# Pixel coordinate grounding data:
===
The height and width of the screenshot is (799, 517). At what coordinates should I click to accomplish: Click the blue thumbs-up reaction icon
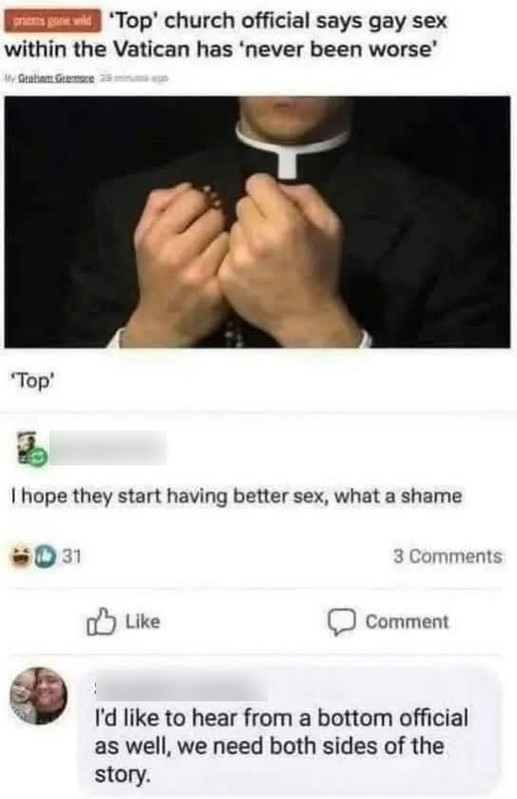point(45,557)
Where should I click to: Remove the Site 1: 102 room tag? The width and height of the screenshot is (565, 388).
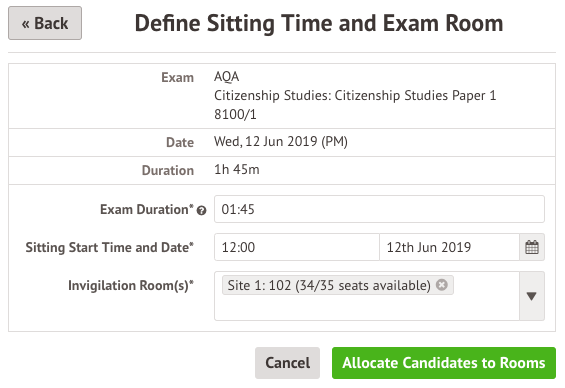click(442, 285)
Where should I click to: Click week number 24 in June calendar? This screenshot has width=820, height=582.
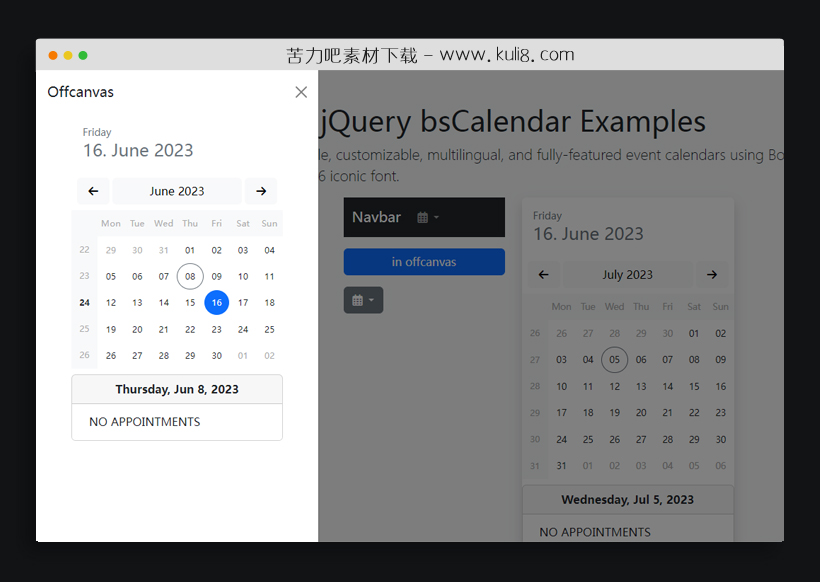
===
# WORK TASK:
Your task is to set down the records shown above exactly, minus any pictures.

# OUTPUT OF THE TASK:
The height and width of the screenshot is (799, 517). At what coordinates should I click to accomplish: Click the blue thumbs-up reaction icon
point(45,557)
Where should I click to: Remove the Site 1: 102 room tag? The width and height of the screenshot is (565, 388).
click(442, 285)
Where should I click to: Click week number 24 in June calendar? This screenshot has width=820, height=582.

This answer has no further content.